## Instructions to follow
Rewrite all the entries below, changing "Board index" to "Main index" and keeping everything else the same. Leave the pictures out.

--------------------------------------------------

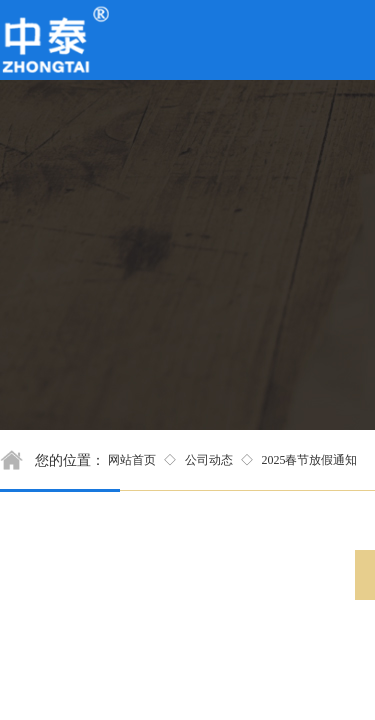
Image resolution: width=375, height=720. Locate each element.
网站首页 (132, 460)
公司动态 (209, 460)
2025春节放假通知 (309, 460)
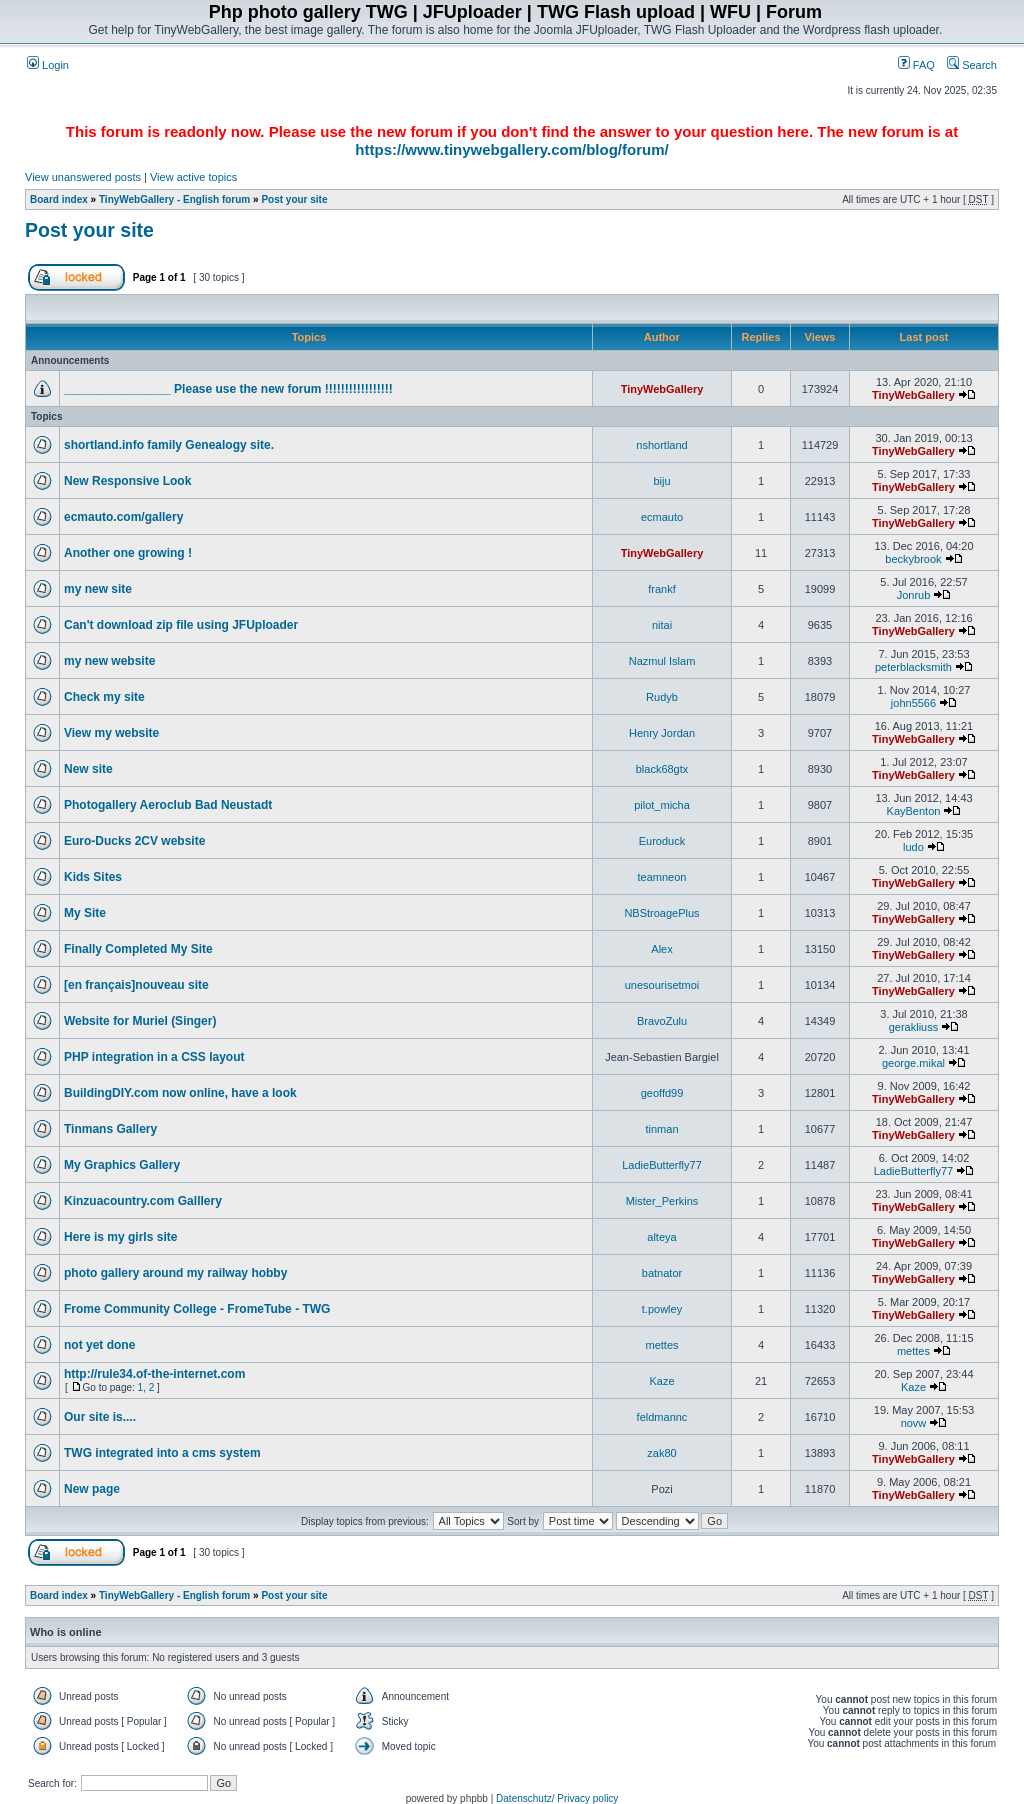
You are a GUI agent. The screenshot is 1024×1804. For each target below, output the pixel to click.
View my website (111, 733)
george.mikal (913, 1063)
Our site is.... (100, 1417)
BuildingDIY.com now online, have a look (180, 1093)
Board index (59, 199)
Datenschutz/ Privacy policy (557, 1798)
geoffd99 (662, 1093)
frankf (662, 589)
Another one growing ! (128, 553)
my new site (98, 589)
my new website (109, 661)
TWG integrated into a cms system (162, 1453)
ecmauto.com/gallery (123, 517)
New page (92, 1489)
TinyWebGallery (662, 389)
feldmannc (662, 1417)
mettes (661, 1345)
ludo (913, 847)
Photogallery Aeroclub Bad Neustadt (168, 805)
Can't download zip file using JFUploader (181, 625)
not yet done (99, 1345)
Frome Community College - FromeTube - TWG (197, 1309)
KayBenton (914, 811)
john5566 (913, 703)
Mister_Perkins (662, 1201)
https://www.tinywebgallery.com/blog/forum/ (511, 149)
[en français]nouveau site (136, 985)
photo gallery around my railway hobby (175, 1273)
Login (48, 65)
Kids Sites (93, 877)
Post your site (294, 199)
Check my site (104, 697)
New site (88, 769)
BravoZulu (662, 1021)
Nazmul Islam (662, 661)
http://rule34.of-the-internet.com (154, 1374)
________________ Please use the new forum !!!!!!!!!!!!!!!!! (228, 389)
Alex (661, 949)
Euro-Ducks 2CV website (134, 841)
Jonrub (914, 595)
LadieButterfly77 (662, 1165)
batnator (662, 1273)
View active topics (193, 177)
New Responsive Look (127, 481)
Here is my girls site (120, 1237)
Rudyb (662, 697)
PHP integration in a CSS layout (154, 1057)
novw (914, 1423)
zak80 (661, 1453)
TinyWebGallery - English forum (174, 199)
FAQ (916, 65)
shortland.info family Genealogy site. (169, 445)
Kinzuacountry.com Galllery (143, 1201)
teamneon (662, 877)
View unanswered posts (83, 177)
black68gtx (662, 769)
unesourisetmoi (662, 985)
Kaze (661, 1381)
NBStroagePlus (661, 913)
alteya (661, 1237)
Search (972, 65)
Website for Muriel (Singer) (140, 1021)
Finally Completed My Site (138, 949)
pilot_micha (662, 805)
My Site (85, 913)
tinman (661, 1129)
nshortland (661, 445)
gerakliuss (914, 1027)
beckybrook (913, 559)
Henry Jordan (662, 733)
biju (661, 481)
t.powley (662, 1309)
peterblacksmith (913, 667)
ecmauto (662, 517)
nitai (662, 625)
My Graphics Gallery (122, 1165)
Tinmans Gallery (110, 1129)
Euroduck (662, 841)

--------------------------------------------------

## Answer to the task
Image resolution: width=375, height=720. Locate each element.
网站首页 (132, 460)
公司动态 (209, 460)
2025春节放假通知 (309, 460)
You are a GUI agent. The screenshot is 1024×1804. For each target below, output the pixel to click.
View my website (111, 733)
george.mikal (913, 1063)
Our site is.... (100, 1417)
BuildingDIY.com now online, have a look (180, 1093)
Main index (59, 199)
Datenschutz/ Privacy policy (557, 1798)
geoffd99 (662, 1093)
frankf (662, 589)
Another one growing ! (128, 553)
my new site (98, 589)
my new website (109, 661)
TWG integrated into a cms system (162, 1453)
ecmauto.com/gallery (123, 517)
New page (92, 1489)
TinyWebGallery (662, 389)
feldmannc (662, 1417)
mettes (661, 1345)
ludo (913, 847)
Photogallery Aeroclub Bad Neustadt (168, 805)
Can't download zip file using JFUploader (181, 625)
not yet done (99, 1345)
Frome Community College - FromeTube - TWG (197, 1309)
KayBenton (914, 811)
john5566 (913, 703)
Mister_Perkins (662, 1201)
https://www.tinywebgallery.com/blog/forum/ (511, 149)
[en français]nouveau site (136, 985)
photo gallery around my railway hobby (175, 1273)
Login (48, 65)
Kids Sites (93, 877)
Post your site (294, 199)
Check my site (104, 697)
New site (88, 769)
BravoZulu (662, 1021)
Nazmul Islam (662, 661)
http://rule34.of-the-internet.com (154, 1374)
________________ Please use the new forum !!!!!!!!!!!!!!!!! (228, 389)
Alex (661, 949)
Euro-Ducks 2CV website (134, 841)
Jonrub (914, 595)
LadieButterfly77 (662, 1165)
batnator (662, 1273)
View active topics (193, 177)
New Responsive Look (127, 481)
Here is my girls site (120, 1237)
Rudyb (662, 697)
PHP integration in a CSS layout (154, 1057)
novw (914, 1423)
zak80 (661, 1453)
TinyWebGallery - English forum (174, 199)
FAQ (916, 65)
shortland.info family Genealogy site. (169, 445)
Kinzuacountry.com Galllery (143, 1201)
teamneon (662, 877)
View unanswered posts (83, 177)
black68gtx (662, 769)
unesourisetmoi (662, 985)
Kaze (661, 1381)
NBStroagePlus (661, 913)
alteya (661, 1237)
Search (972, 65)
Website for Muriel (Singer) (140, 1021)
Finally Completed My Site (138, 949)
pilot_micha (662, 805)
My Site (85, 913)
tinman (661, 1129)
nshortland (661, 445)
gerakliuss (914, 1027)
beckybrook (913, 559)
Henry Jordan (662, 733)
biju (661, 481)
t.powley (662, 1309)
peterblacksmith (913, 667)
ecmauto (662, 517)
nitai (662, 625)
My Graphics Gallery (122, 1165)
Tinmans Gallery (110, 1129)
Euroduck (662, 841)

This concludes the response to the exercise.